### Data extracts

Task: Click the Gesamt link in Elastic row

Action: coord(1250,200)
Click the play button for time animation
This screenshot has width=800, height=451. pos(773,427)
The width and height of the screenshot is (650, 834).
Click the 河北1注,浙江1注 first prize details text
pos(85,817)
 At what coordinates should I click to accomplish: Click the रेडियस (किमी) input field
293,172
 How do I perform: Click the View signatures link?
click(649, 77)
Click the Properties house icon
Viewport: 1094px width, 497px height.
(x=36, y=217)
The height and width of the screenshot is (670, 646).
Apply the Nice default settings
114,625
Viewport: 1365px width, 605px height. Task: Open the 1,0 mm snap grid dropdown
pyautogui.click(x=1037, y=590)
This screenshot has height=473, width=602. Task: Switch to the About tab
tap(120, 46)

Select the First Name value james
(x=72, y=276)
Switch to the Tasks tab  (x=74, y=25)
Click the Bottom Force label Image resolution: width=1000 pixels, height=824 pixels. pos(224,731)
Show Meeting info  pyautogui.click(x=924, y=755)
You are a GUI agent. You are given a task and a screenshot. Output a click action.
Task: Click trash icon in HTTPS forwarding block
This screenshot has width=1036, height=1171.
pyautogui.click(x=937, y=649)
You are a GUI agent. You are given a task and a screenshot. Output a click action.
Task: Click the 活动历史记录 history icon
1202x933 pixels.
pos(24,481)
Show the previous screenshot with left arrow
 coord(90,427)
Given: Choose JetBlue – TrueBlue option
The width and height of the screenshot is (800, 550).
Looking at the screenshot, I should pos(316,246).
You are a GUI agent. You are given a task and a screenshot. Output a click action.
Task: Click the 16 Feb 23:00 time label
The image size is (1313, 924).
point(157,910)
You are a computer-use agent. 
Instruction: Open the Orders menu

######

Your objective:
The records shown above should be given again word for word.

Written answer:
Task: Click the Gesamt link in Elastic row

Action: coord(1250,200)
Click the play button for time animation
This screenshot has width=800, height=451. pos(773,427)
The width and height of the screenshot is (650, 834).
Click the 河北1注,浙江1注 first prize details text
pos(85,817)
 At what coordinates should I click to accomplish: Click the रेडियस (किमी) input field
293,172
 How do I perform: Click the View signatures link?
click(649, 77)
Click the Properties house icon
Viewport: 1094px width, 497px height.
(x=36, y=217)
The height and width of the screenshot is (670, 646).
Apply the Nice default settings
114,625
Viewport: 1365px width, 605px height. Task: Open the 1,0 mm snap grid dropdown
pyautogui.click(x=1037, y=590)
This screenshot has height=473, width=602. Task: Switch to the About tab
tap(120, 46)

Select the First Name value james
(x=72, y=276)
Switch to the Tasks tab  (x=74, y=25)
Click the Bottom Force label Image resolution: width=1000 pixels, height=824 pixels. pos(224,731)
Show Meeting info  pyautogui.click(x=924, y=755)
You are a GUI agent. You are given a task and a screenshot. Output a click action.
Task: Click trash icon in HTTPS forwarding block
This screenshot has width=1036, height=1171.
pyautogui.click(x=937, y=649)
You are a GUI agent. You are given a task and a screenshot. Output a click action.
Task: Click the 活动历史记录 history icon
1202x933 pixels.
pos(24,481)
Show the previous screenshot with left arrow
 coord(90,427)
Given: Choose JetBlue – TrueBlue option
The width and height of the screenshot is (800, 550).
Looking at the screenshot, I should pos(316,246).
You are a GUI agent. You are given a task and a screenshot. Output a click action.
Task: Click the 16 Feb 23:00 time label
The image size is (1313, 924).
point(157,910)
You are a computer-use agent. 
Instruction: Open the Orders menu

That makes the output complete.